De Koning kan een datum van inwerkingtreding bepalen voorafgaand aan de datum vermeld in het eerste lid. »
Verantwoording
Het huidige artikel 43 voorziet de mogelijkheid tot partiële inwerkingtreding van de artikelen. Gezien het belang van een goed werkend tuchtrecht voor het vertrouwen van de samenleving in de rechterlijke orde, is het echter essentieel dat dit wetsvoorstel als geheel in werking treedt en dit ten laatste op 1 januari 2014.
Karl VANLOUWE. | |
Frank BOOGAERTS. |
Nr. 19 VAN DE HEER MAHOUX
Art. 24
In het voorgestelde artikel 412, § 2, een nieuw derde lid invoegen, luidende :
« De eerste voorzitter van het hof van beroep en de eerste voorzitter van het arbeidshof kunnen het openbaar ministerie bedoeld in het eerste lid aanmanen een dossier over een magistraat van het openbaar ministerie aanhangig te maken bij de tuchtrechtbank. ».
Verantwoording
In Hoofdstuk I van Titel V, met als opschrift « Tucht », voorziet het Gerechtelijk Wetboek in een systeem van toezicht, dat het openbaar ministerie op de hoven en rechtbanken uitoefent (artikel 399 Ger. W.).

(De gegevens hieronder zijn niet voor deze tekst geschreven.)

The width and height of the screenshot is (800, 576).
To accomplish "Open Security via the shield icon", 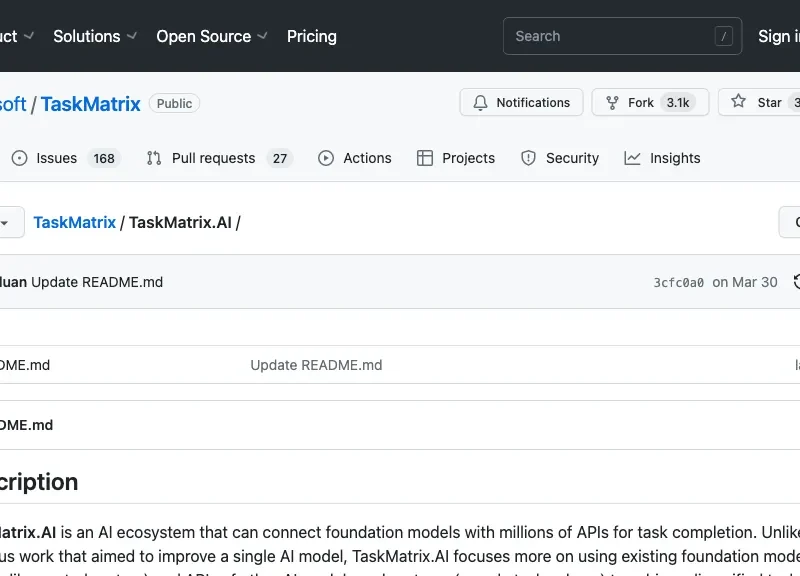I will click(x=527, y=158).
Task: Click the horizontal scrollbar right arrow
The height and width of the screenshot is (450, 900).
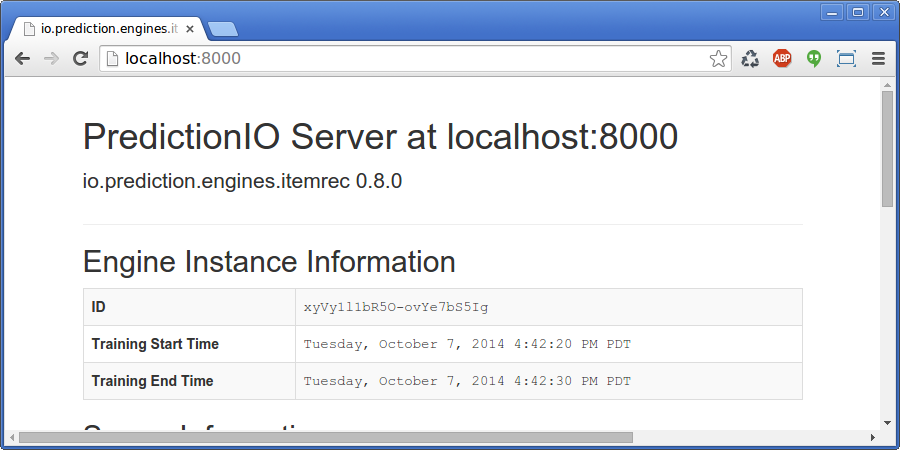Action: tap(873, 437)
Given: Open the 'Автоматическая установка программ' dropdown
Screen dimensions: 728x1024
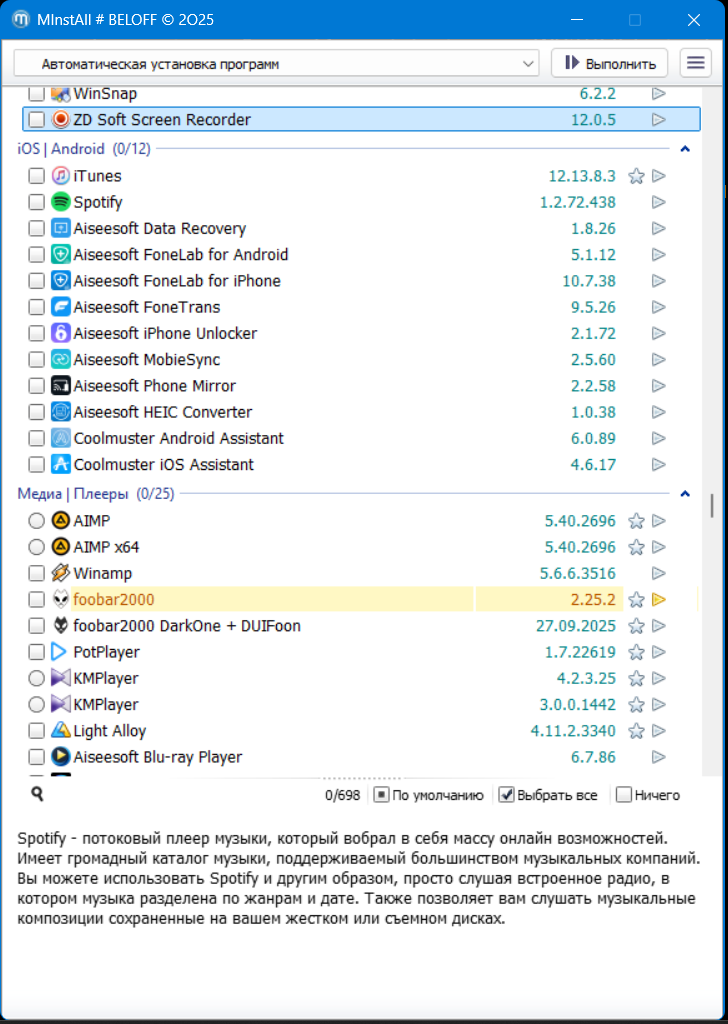Looking at the screenshot, I should [276, 64].
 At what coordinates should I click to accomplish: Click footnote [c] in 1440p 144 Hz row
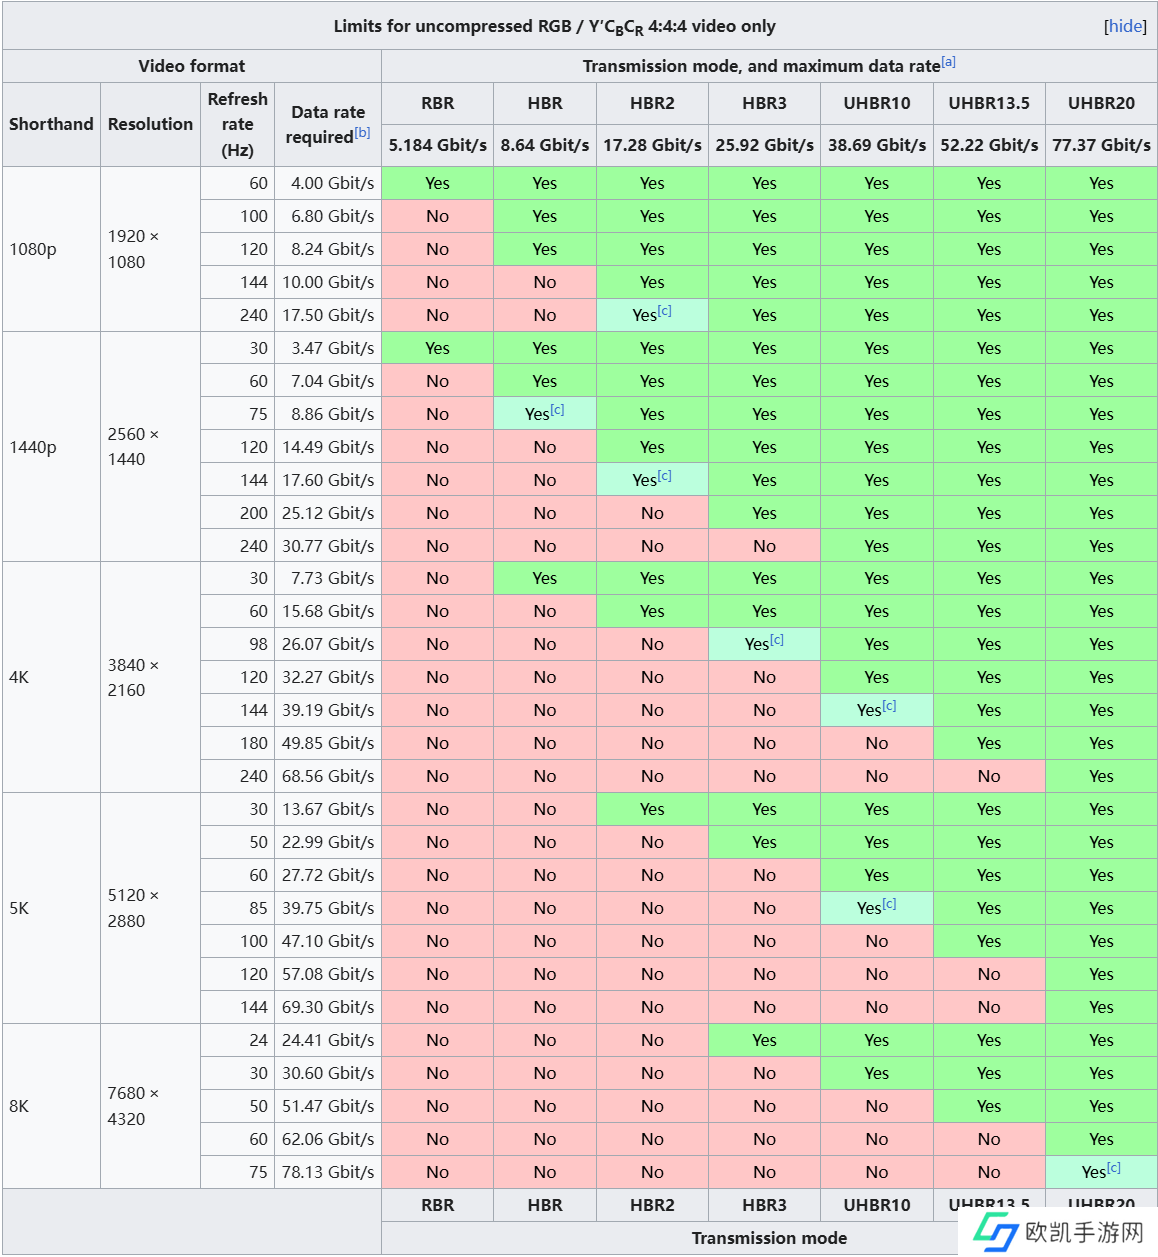[x=665, y=476]
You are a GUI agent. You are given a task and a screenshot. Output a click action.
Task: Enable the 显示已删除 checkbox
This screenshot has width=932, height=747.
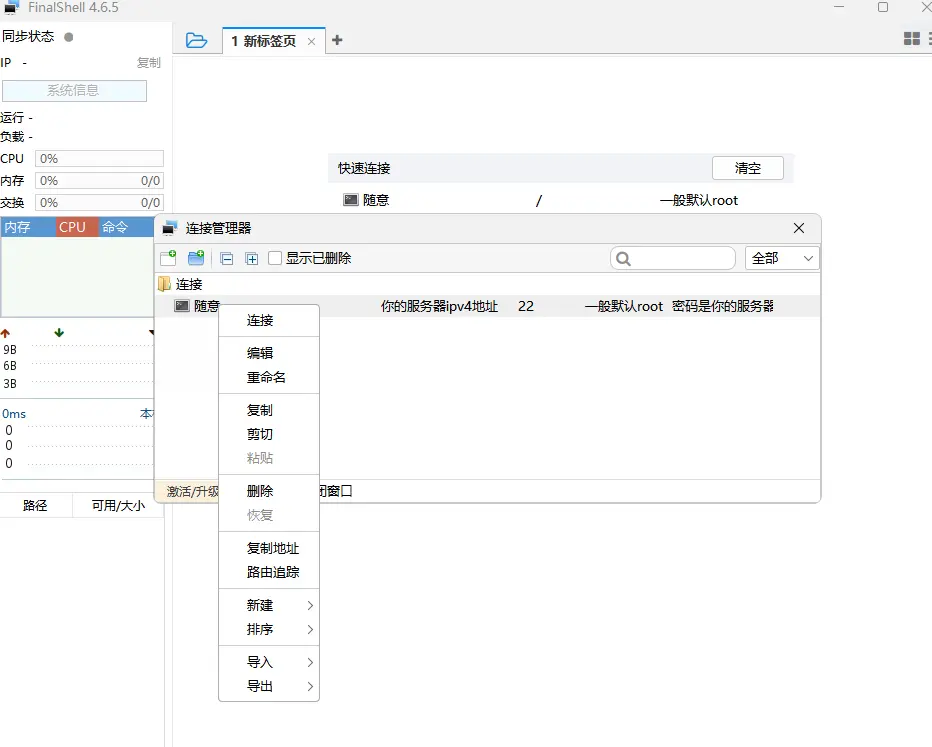click(x=275, y=258)
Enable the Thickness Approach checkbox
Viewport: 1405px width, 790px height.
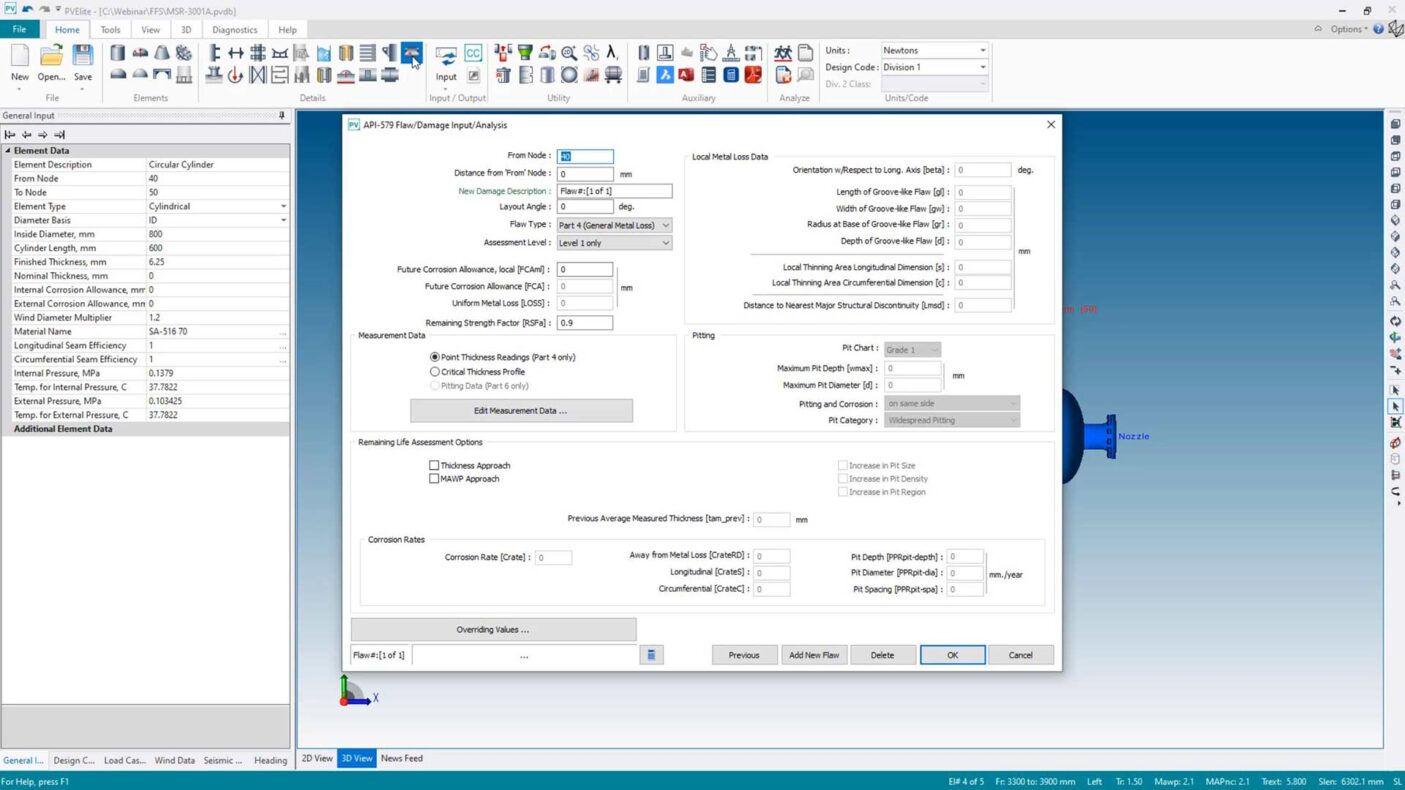tap(434, 466)
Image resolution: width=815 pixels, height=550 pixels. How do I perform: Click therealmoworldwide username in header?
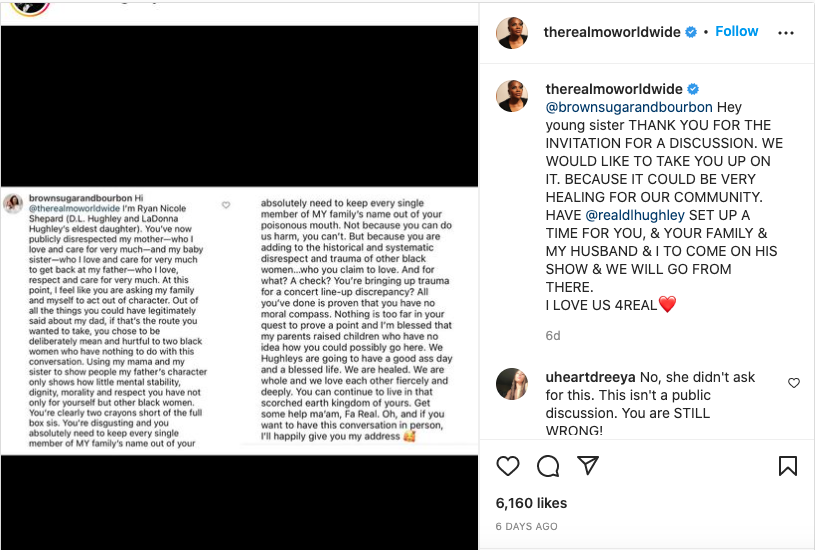click(612, 32)
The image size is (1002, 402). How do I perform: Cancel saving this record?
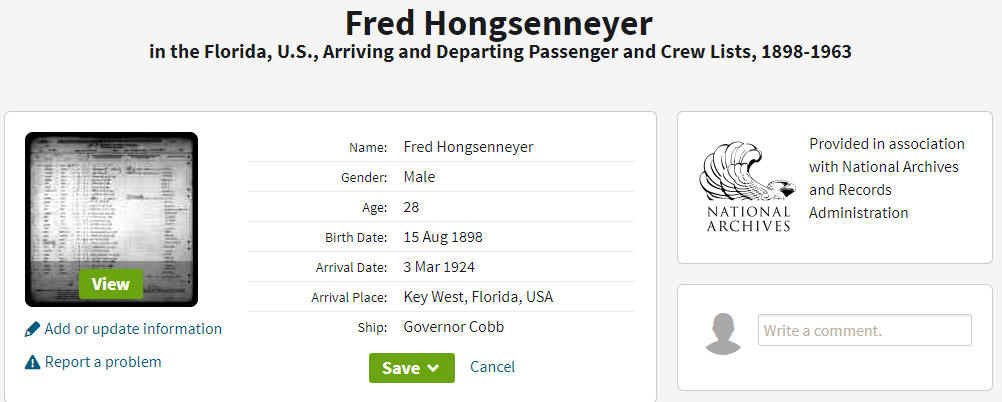pyautogui.click(x=493, y=367)
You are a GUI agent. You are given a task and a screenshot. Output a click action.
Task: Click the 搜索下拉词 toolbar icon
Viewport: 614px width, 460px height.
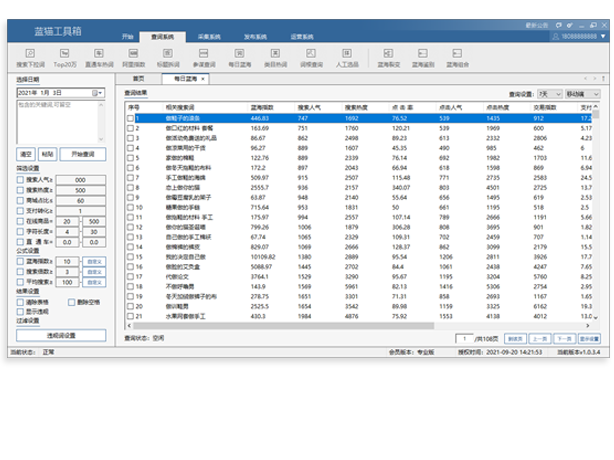click(x=30, y=53)
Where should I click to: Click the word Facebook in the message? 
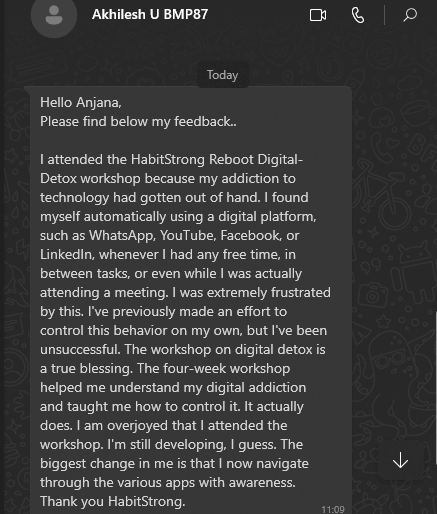pyautogui.click(x=251, y=235)
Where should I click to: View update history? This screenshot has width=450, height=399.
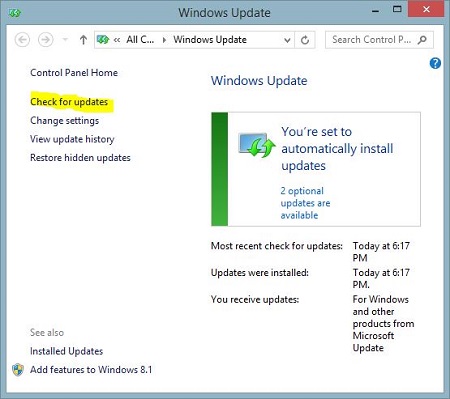(x=72, y=139)

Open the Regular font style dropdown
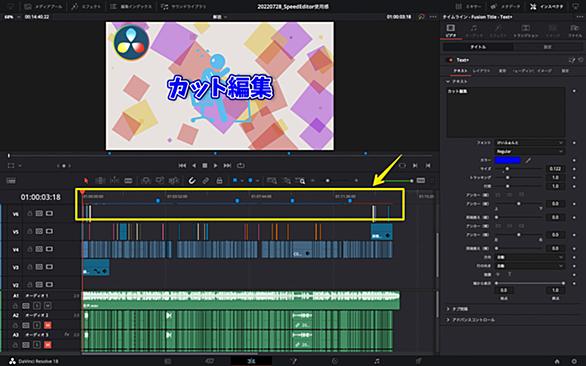[529, 151]
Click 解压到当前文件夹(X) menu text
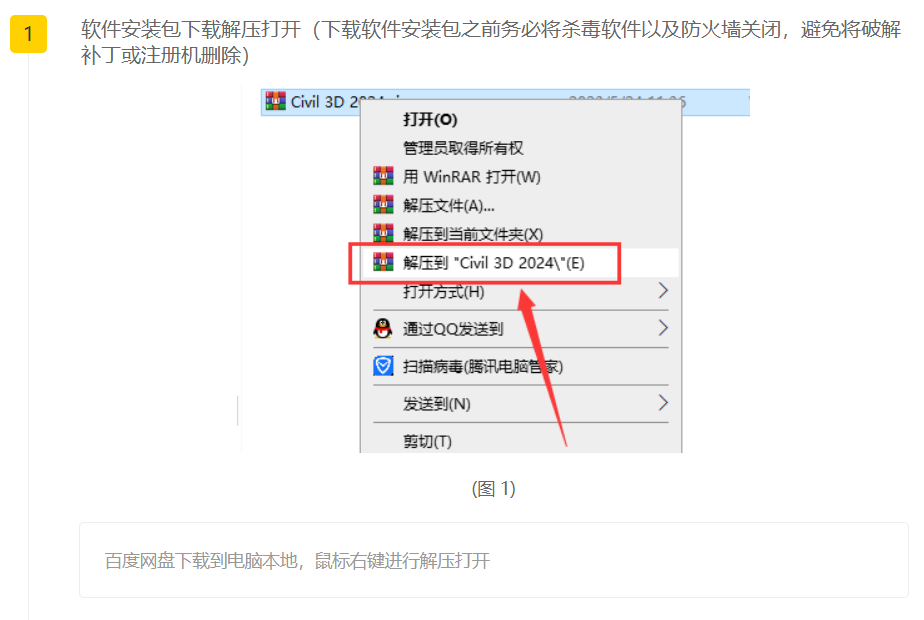 pos(473,234)
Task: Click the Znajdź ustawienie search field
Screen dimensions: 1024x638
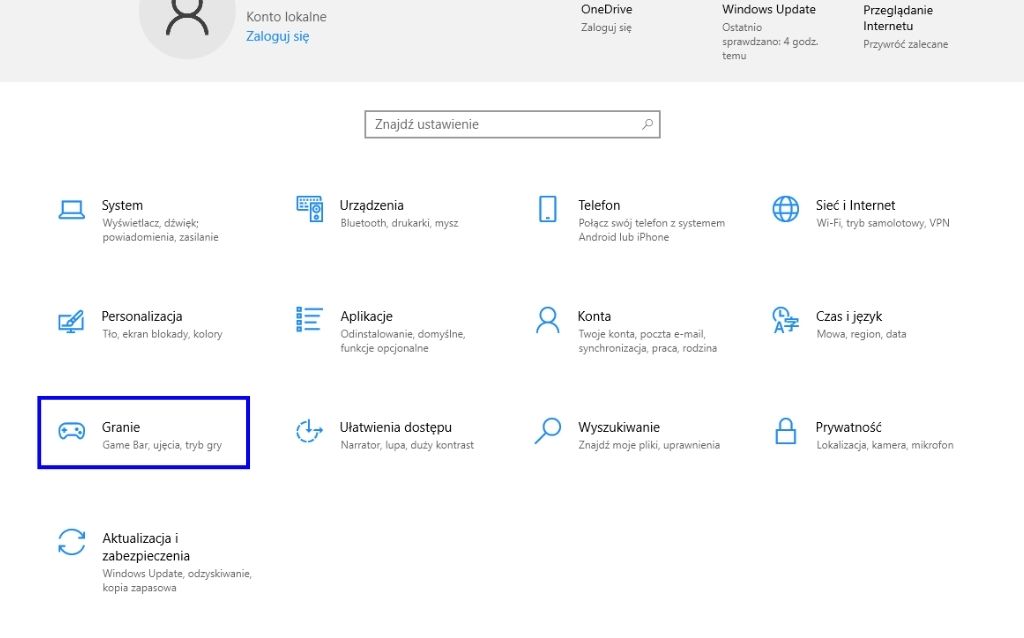Action: (x=500, y=125)
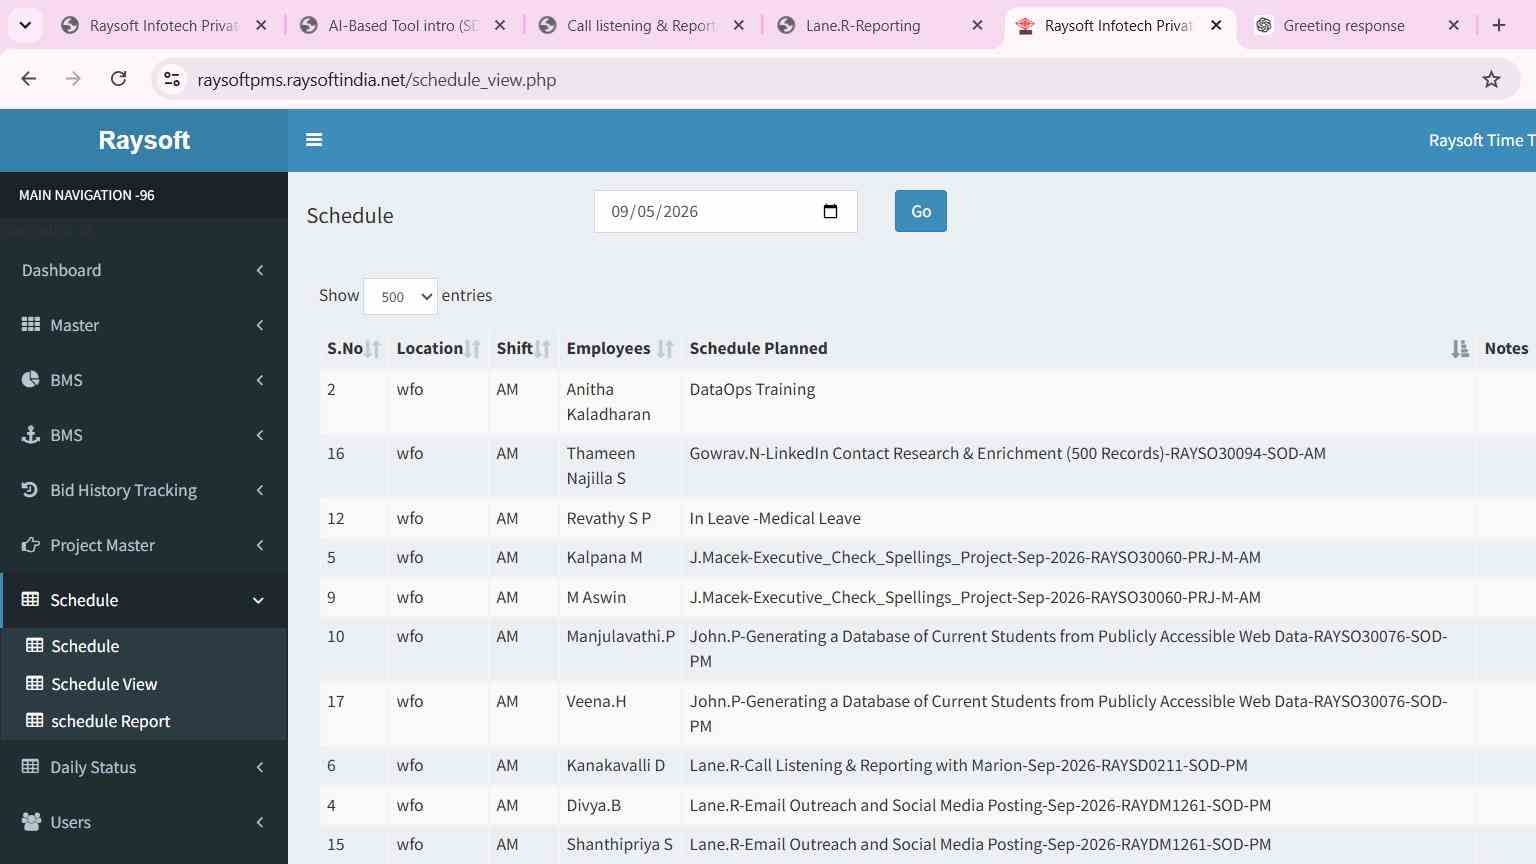Open schedule Report sidebar link
Screen dimensions: 1536x864
coord(110,721)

In het algemeen oefent de minister van Justitie zijn toezicht uit over alle ambtenaren van het openbaar ministerie (art. 400 Ger. W.), maar de doeltreffendheid van die controle blijft theoretisch.
De indiener vindt bijgevolg dat er in een bijkomend mechanisme moet worden voorzien.
Dat moet de eerste voorzitters van de hoven van beroep en van de arbeidshoven de gelegenheid bieden het openbaar ministerie — dat de bevoegdheid krijgt toegekend om een tuchtvordering in te stellen — aan te manen op te treden wanneer dat laatste niets onderneemt ten opzichte van een lid van het parket dat een tuchtfout verweten wordt.
Het is niet de doelstelling van het amendement de eerste voorzitters de mogelijkheid te bieden zich in de procedure te mengen, maar wel het uitblijven van vervolging te verhelpen waar die vervolging noodzakelijk kan blijken.
Het principe van dit amendement gaat voort op artikel 401 van het Gerechtelijk Wetboek, dat luidt als volgt :
« Wanneer een magistraat van het openbaar ministerie op de zitting afwijkt van de plichten van zijn staat, geeft de eerste voorzitter van het hof of de voorzitter van de rechtbank waarbij hij zijn ambt uitoefent, daarvan kennis aan de procureur-generaal bij het Hof van Cassatie, aan de procureur-generaal bij het hof van beroep, aan de procureur des Konings, of aan de arbeidsauditeur, al naargelang onder wiens toezicht de magistraat staat ».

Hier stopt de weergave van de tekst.